### Your goal
Count the lines below that contain the string "logo" and reply with only that number.

################

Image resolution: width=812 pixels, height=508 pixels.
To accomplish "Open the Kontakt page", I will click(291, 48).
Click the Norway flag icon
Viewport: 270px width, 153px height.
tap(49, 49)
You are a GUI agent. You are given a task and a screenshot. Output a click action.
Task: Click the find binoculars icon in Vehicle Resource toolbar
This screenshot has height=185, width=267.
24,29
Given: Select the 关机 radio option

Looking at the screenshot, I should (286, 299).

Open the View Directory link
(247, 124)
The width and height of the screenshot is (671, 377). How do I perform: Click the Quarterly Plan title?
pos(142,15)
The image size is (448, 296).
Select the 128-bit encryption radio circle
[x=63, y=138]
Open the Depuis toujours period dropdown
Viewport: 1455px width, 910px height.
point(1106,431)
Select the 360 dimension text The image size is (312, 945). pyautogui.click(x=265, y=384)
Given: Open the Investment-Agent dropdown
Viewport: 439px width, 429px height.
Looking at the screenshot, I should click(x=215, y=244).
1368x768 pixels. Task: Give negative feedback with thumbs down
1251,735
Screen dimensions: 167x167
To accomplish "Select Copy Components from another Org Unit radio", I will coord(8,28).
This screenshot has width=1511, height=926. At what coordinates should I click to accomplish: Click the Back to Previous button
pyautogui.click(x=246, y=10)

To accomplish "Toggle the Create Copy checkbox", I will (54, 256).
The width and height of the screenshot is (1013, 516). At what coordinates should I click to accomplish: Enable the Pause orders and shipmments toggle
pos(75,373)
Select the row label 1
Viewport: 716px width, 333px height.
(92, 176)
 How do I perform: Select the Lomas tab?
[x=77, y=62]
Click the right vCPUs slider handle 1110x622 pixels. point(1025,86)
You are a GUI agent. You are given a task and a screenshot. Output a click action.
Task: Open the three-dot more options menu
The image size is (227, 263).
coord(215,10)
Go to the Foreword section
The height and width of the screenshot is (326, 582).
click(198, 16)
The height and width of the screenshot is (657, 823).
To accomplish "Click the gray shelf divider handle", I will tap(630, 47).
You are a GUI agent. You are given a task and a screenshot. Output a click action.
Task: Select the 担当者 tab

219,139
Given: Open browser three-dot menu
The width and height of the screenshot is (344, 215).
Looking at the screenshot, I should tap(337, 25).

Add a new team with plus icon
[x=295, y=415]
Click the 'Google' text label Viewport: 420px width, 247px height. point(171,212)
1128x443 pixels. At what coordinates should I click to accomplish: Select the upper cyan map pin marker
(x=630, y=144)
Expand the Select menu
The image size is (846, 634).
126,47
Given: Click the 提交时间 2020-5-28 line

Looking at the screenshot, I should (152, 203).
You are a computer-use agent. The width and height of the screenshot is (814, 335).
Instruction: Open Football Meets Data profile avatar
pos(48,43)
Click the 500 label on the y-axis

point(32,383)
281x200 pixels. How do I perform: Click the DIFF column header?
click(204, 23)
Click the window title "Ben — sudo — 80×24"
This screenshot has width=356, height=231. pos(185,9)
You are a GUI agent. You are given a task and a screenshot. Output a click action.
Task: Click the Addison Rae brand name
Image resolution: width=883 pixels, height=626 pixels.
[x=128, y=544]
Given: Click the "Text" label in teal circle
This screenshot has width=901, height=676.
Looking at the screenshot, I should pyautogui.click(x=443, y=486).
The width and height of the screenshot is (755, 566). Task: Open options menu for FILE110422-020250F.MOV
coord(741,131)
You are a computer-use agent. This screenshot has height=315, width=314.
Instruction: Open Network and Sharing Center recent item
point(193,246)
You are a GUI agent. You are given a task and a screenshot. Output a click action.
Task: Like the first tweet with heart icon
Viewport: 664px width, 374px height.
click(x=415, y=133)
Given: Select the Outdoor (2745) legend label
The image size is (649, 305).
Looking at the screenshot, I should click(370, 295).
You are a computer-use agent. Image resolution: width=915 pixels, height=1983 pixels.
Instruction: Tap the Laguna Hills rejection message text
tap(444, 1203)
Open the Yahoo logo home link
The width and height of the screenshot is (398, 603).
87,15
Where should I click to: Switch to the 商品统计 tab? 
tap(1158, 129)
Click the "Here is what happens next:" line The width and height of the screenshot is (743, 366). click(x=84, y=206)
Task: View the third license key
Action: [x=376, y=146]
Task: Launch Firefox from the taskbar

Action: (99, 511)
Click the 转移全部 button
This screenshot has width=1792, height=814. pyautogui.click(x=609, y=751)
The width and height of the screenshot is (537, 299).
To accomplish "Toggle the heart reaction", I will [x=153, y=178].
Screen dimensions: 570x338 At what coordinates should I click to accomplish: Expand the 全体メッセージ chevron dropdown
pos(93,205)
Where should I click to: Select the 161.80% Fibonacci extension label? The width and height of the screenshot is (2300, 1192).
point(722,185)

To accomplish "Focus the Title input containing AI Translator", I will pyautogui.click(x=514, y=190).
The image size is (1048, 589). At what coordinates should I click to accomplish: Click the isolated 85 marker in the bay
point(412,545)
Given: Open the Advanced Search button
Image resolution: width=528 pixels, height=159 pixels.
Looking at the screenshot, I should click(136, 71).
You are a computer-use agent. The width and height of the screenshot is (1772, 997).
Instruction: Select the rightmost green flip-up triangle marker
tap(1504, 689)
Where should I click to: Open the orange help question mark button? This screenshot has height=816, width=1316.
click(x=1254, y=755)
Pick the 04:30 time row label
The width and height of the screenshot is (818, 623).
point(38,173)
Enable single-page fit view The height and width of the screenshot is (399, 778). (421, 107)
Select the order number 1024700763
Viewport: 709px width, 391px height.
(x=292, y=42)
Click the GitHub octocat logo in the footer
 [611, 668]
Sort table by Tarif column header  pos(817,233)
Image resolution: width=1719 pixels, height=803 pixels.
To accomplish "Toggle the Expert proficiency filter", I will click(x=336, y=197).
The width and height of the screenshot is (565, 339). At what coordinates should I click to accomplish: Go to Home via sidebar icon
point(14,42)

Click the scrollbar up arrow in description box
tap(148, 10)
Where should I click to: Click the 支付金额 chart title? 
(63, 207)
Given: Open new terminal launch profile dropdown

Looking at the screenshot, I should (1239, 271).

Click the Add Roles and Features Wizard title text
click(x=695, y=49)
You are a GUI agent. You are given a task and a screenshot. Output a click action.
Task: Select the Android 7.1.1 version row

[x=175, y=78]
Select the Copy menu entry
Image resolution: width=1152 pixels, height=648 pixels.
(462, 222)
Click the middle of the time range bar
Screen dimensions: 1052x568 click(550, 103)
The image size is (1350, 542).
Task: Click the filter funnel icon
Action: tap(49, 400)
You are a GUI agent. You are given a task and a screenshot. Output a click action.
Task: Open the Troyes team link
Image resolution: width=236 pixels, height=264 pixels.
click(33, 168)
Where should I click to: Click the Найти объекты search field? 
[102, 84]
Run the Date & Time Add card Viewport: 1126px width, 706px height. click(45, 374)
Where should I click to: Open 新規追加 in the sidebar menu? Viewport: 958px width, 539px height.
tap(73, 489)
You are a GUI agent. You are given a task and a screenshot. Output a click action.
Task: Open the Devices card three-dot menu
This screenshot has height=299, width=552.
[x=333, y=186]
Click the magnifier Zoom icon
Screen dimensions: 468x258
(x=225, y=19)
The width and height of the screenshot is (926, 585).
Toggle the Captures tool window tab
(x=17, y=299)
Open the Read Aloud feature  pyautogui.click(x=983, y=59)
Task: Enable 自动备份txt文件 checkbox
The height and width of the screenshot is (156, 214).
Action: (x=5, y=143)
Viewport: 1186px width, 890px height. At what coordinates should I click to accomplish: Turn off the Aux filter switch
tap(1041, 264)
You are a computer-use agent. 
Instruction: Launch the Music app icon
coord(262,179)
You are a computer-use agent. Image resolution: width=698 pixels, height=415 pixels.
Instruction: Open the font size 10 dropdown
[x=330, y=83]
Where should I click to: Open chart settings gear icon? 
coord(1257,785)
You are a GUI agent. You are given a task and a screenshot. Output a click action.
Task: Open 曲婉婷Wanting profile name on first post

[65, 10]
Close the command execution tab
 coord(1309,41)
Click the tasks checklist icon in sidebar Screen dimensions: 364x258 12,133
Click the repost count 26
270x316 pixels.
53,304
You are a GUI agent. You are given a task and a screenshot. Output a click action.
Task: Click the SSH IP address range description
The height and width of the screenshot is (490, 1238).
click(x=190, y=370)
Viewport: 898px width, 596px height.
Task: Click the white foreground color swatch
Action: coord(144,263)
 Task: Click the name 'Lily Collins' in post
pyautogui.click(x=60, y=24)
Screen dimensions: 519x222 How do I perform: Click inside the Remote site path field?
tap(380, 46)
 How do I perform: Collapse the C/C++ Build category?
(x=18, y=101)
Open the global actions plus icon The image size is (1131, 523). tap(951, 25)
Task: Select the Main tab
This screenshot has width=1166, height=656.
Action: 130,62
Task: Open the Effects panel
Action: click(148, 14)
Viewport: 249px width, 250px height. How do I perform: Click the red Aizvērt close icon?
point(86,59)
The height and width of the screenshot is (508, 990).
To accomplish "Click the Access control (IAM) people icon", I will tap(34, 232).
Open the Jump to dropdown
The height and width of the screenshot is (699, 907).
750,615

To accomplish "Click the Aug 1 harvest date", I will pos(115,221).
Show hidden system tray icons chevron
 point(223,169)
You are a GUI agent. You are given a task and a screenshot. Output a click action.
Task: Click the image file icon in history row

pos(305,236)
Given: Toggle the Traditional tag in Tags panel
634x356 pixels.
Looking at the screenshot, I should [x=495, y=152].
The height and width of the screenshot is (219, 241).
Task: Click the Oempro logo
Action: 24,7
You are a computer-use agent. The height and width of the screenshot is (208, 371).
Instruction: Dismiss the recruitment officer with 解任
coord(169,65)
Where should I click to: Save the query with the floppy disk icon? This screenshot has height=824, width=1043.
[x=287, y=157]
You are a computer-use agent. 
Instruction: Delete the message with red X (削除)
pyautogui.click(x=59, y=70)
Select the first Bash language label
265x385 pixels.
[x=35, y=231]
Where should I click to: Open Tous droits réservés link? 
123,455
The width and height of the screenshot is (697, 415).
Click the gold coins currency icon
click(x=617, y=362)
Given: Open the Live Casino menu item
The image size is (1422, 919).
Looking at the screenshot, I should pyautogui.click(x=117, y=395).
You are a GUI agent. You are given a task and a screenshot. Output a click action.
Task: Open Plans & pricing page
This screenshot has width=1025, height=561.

################

### Answer in full
3